■ Selected extract:
------------------------------------------------

Even Thomas Jefferson wasn’t that long ago in the eyes of history. I’m talking for all of human history. The Greeks, The Romans, the Egyptians. All of these cultures had slaves far longer than the US has been a thing.
Slavery was a thing for thousands if not 10s of thousands of years. I’m sure that the occasional person thought slavery was bad, but it wasn’t really a movement of any kind until a 2 to 3 hundred years ago.
I’ll give you that slavery as a concept is not a new invention, though the type of chattel slavery that the US participated in really stands out among the greater tapestry of global slavery. That being said, I think it is very difficult to say with any degree of certainty that the Greeks, Romans, or Egyptians didn’t really view slavery as being wrong. Literacy wasn’t a common thing in those civilizations; wealthy people and the non-inheriting sons of wealthy people pretty much held the monopoly on reading and writing. So while quite a lot of things were documented, most of what we’ve got were boring governmental administration documents. Things like tax receipts and livestock tallies. And also, very occasionally, the odd complaint about substandard copper. Most people didn’t record their thoughts on things because most people couldn’t write, and the people who did write were usually tied to the aristocracy, so it would be unusual for them to give a fair shake to the people who wanted them to free their slaves.

------------------------------------------------

■ Listed entries:
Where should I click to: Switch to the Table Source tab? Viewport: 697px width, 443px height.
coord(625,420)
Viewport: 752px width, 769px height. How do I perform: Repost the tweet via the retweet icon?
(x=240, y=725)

------------------------------------------------

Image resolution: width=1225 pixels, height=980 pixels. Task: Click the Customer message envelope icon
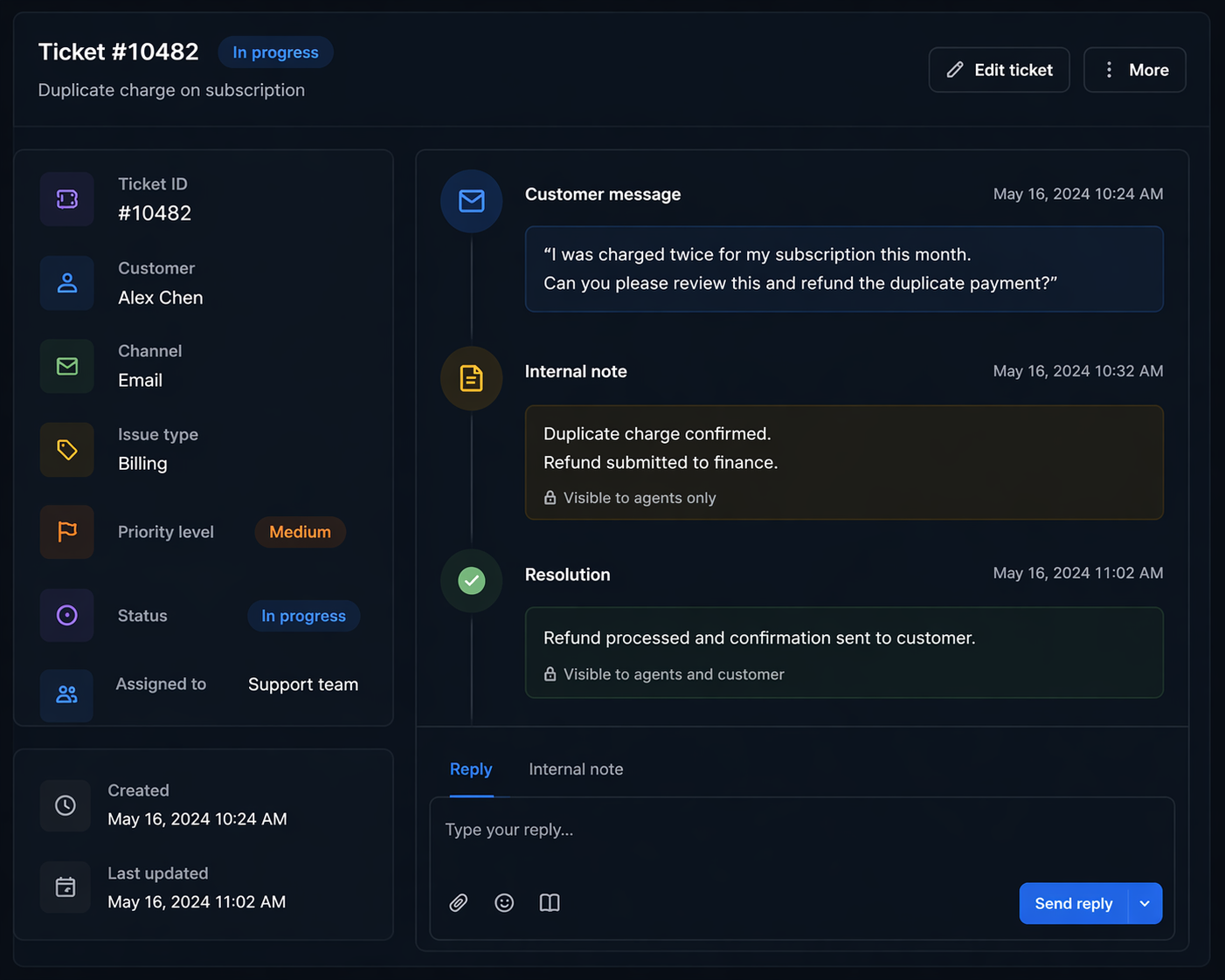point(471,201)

------------------------------------------------

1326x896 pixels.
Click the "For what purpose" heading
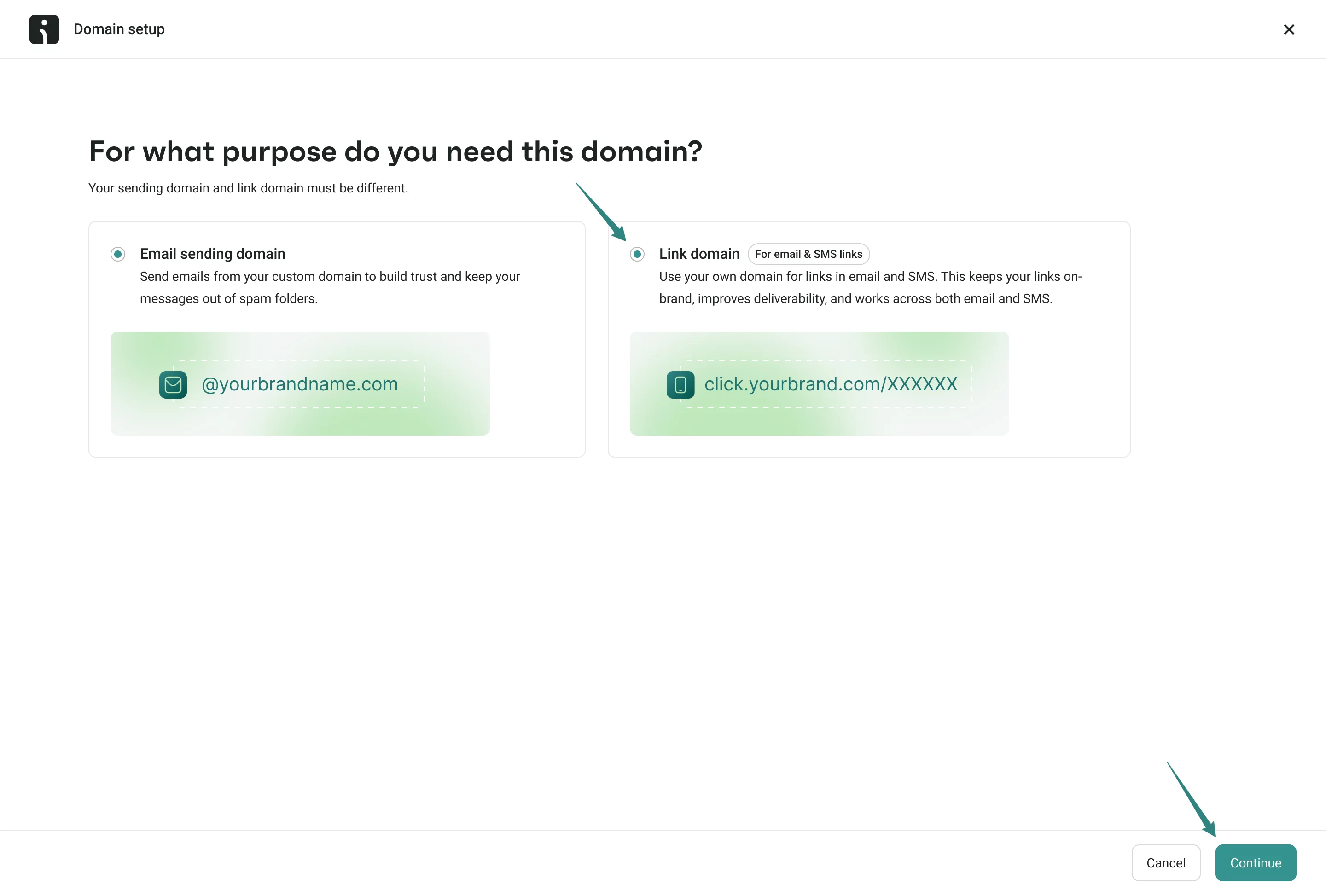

------------------------------------------------

■ Instructions:
**A)** Answer these questions from the text on the history of slavery:
(i) Which three ancient cultures does it name as having had slaves?
(ii) How long ago does it say opposition to slavery became a movement?
(iii) Who held the monopoly on reading and writing in those civilizations?
**B)** Continue the text on the history of slavery, starting after its last sentence.
The listing has nothing to do with what is asked here.

■ Answers by item number:
**A)**
(i) The Greeks, the Romans and the Egyptians.
(ii) Two to three hundred years ago.
(iii) Wealthy people and the non-inheriting sons of wealthy people.

**B)**
So while we have a lot more evidence of abolitionists in America and England going back to the start of the African slave trade than we do of, say, the Roman Empire, I think a big reason for that is just the prevalence of writing. Abolitionists could produce morality tracts for relatively little money, after all. So the idea that abolitionism is a relatively new thing in historical terms is not exactly a well-grounded thing because there are really good explanations for the absence of evidence, and there’s equally little evidence that everybody was on board with it.
So I’m going to take the opposite opinion here, and say that I don’t think that people now are fundamentally different than they were back then. Which means that there are a lot of amoral assholes who value their own wealth and societal status more than the personhood of their fellow man, but it also means that there are people who think that that’s fucking evil.
As for your relative, I mean… I’m glad that through chance he spawned a family that would eventually include you, but that doesn’t make him a good person, or even a person worthy of respect. Shitty people have kids all the time. I get that you want to include him in your thoughts because he’s family, but just because you share genetic information with someone doesn’t mean that they are worthy of your time, energy, or respect. I, for example, have quite a lot of family members who are traitors, and I refuse to talk to any of them. And if someone were to piss on their graves, I wouldn’t be the least bit upset about it.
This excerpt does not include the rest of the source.